Cat Dental Health
Cat dental health problems are common in cats, especially as they age. Some cats are more prone to dental problems than others, but it isn't something you can predict when they're young.
The good news is there are some easy ways you can help keep your kitty's teeth healthy.
In the wild, when cats eat prey, the biting, tearing and cutting action has a natural abrasive, cleaning effect on their teeth. A lot of domestic cats, on the other hand are fed soft, sticky, processed foods that require virtually no chewing. The result of this is often a heavy build-up of tartar on their teeth. Here are some common questions and answers about cat dental health:
Preventing Cat Dental Problems Caused By Tartar
1) What is tartar and how does it form?
Tartar begins on cat teeth as a thin film of dental plaque. This is a sticky, colorless deposit of bacteria that starts where the gum and tooth meet. Food that's stuck around the gum and tooth margin provides an ideal environment for these bacteria to multiply.
If the plaque isn't removed, salts and minerals eventually stick to the plaque and a hard, cement-like build-up occurs that is very difficult to remove. This is tartar.
2) What are the long term effects of tartar?
The cat's mouth becomes inflamed and painful around the gum / tooth margin, which may put him off eating. The tooth may loosen in its socket due to erosion by bacteria. This makes chewing very painful. Eventually the tooth could fall out.

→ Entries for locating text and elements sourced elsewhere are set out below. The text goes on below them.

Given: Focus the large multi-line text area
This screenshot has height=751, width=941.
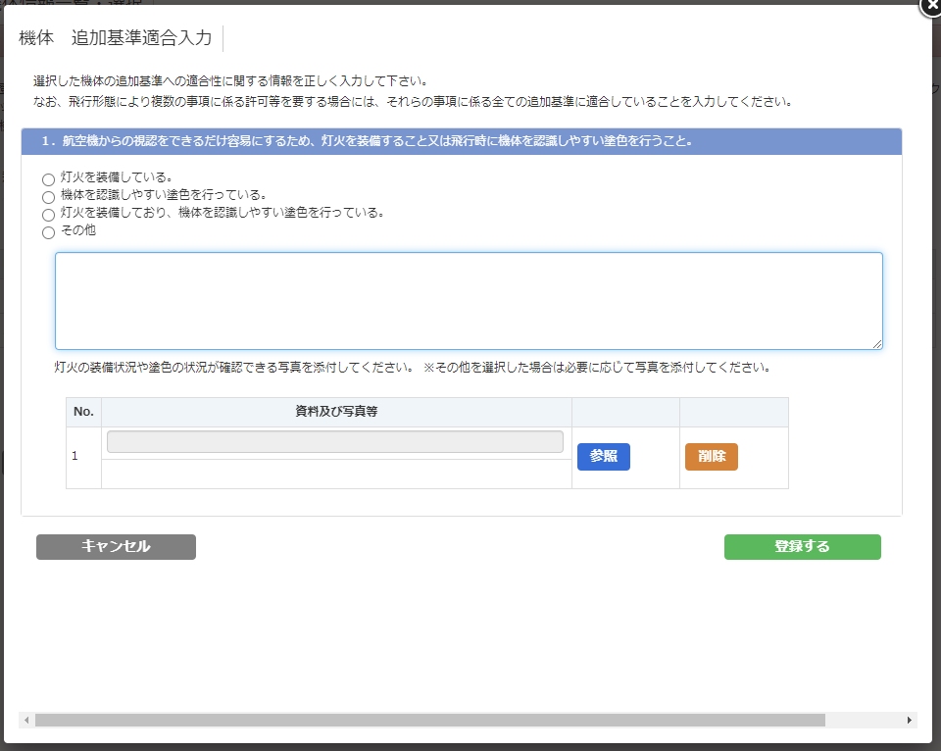Looking at the screenshot, I should click(x=469, y=301).
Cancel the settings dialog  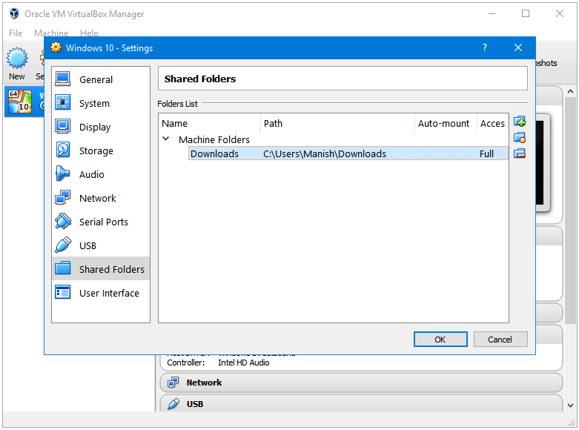coord(500,340)
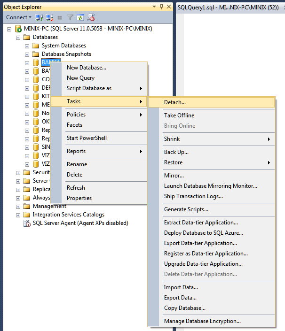The height and width of the screenshot is (331, 285).
Task: Click the Connect Object Explorer icon
Action: pos(40,17)
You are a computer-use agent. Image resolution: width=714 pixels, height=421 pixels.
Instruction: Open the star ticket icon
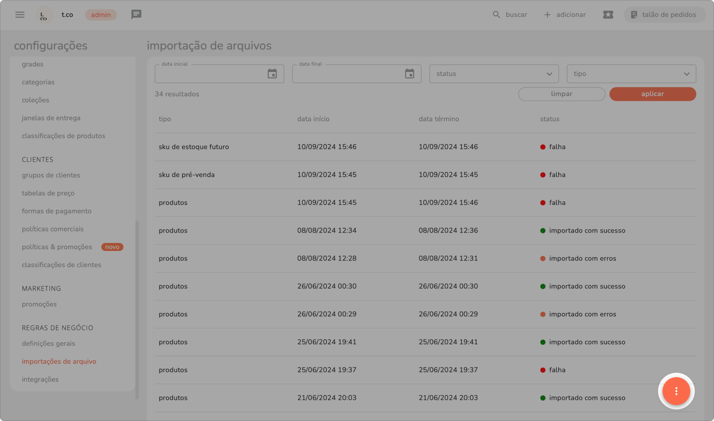pyautogui.click(x=608, y=15)
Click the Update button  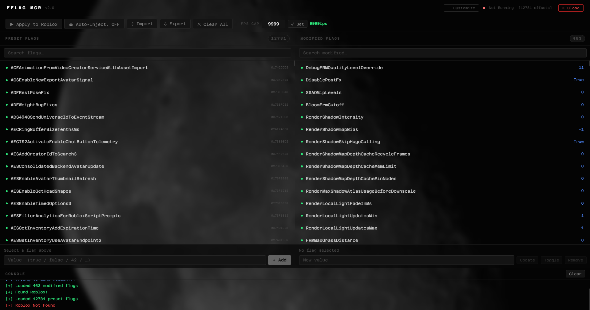527,260
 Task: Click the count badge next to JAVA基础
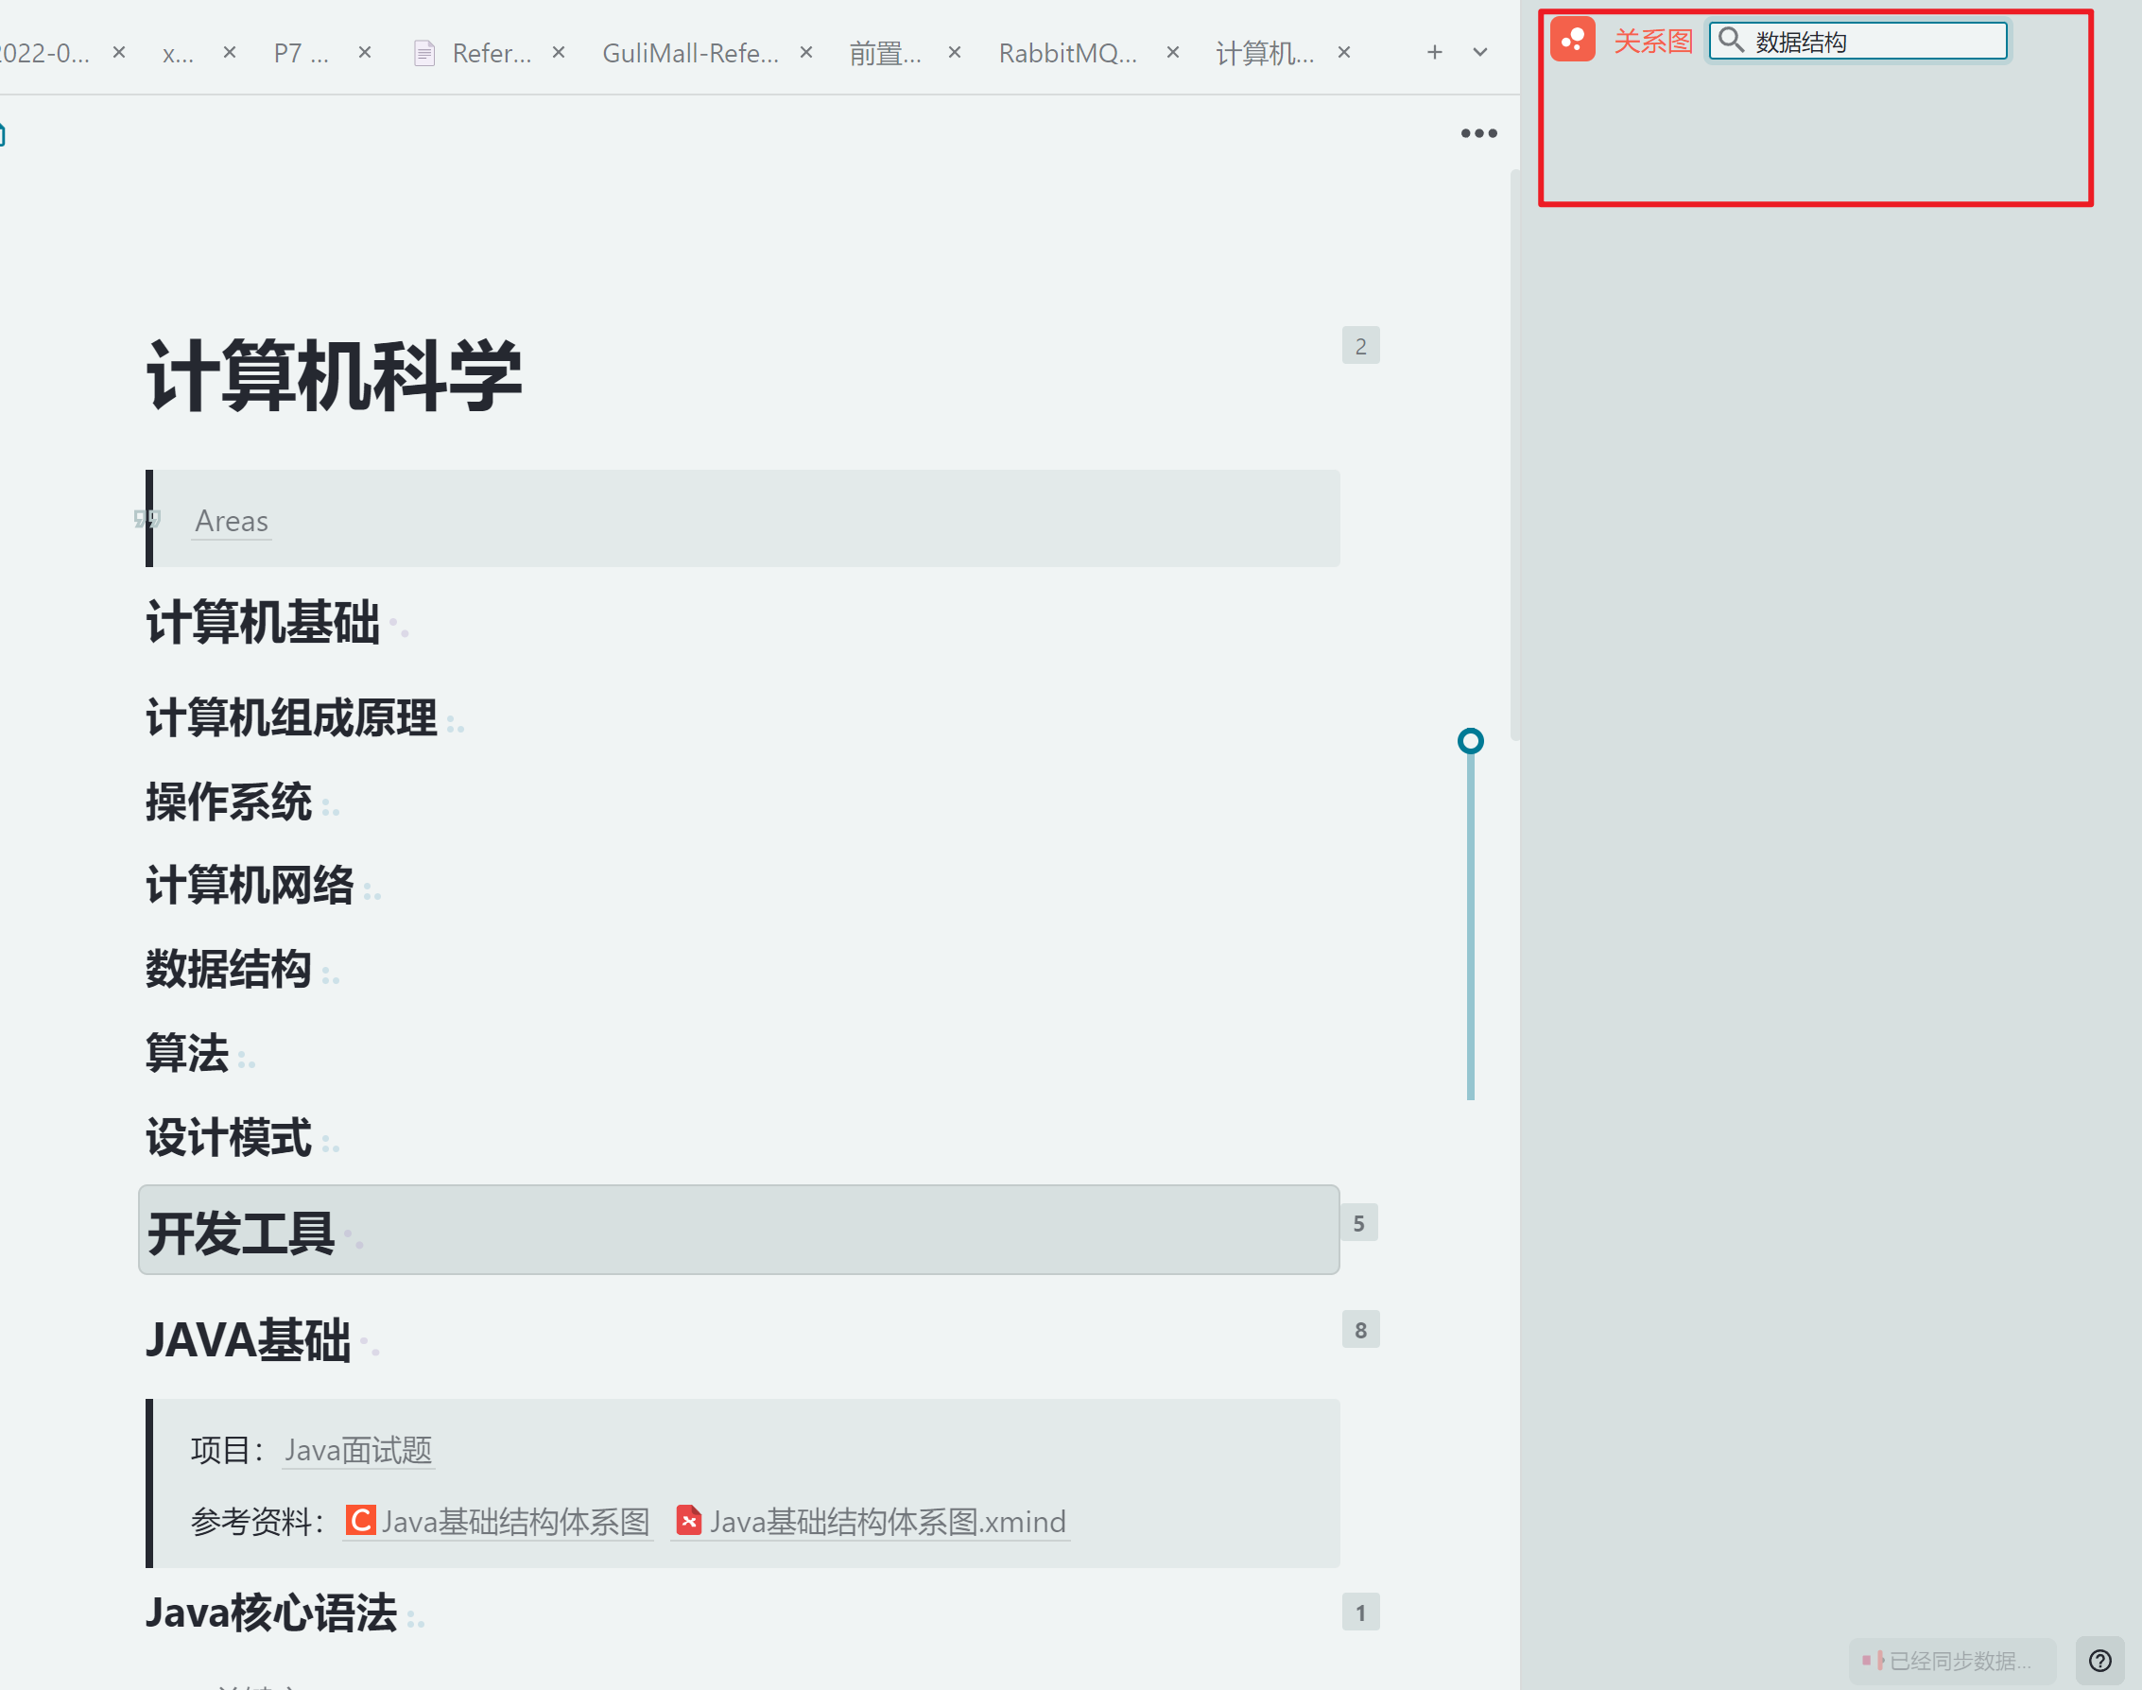click(x=1360, y=1330)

3) What are the signs of tartar build-up?
Common signs include:
- Foul smelling breath - this page on feline bad breath gives more advice
- Pain when eating, cat is reluctance to chew
- Dropping of food from mouth
- Reddened, inflamed gum margin. You can easily see this by gently pulling back your cat's lips to expose his teeth and gums
4) How can tartar be treated?
If the tartar has built up enough, your cat may need to get his teeth cleaned under general anesthetic. However, if the build-up is small, there are things you can do that will help slow or even reverse the process.
5) How can I prevent tartar build-up on my cat's teeth?
The most important thing is your cat's diet. In addition to soft, processed foods, your cat should also be fed strips or chunks of meat, and some good quality hard, dry foods. This will help to naturally clean his teeth and prevent tartar build-up.
You can also brush your cat's teeth once a week, if he'll let you. You can get cat toothbrushes and toothpaste from your vet. Don't use human toothpaste, as cats hate both the taste and foaming action.
6) How do I brush my cat's teeth?
Put some of Kitty's toothpaste onto his toothbrush. Place him on a table or counter, with his head facing away from you. Gently lift up his upper lip on one side and rub his back teeth. Repeat on the other side, and at the front if he'll let you. Many cats will tolerate this pretty well, and some even enjoy it.
The secret to good cat dental health is prevention. Feeding Kitty dry food and fresh meat as part of his diet and cleaning his teeth regularly will greatly reduce the risk of tartar build-up and all its associated problems.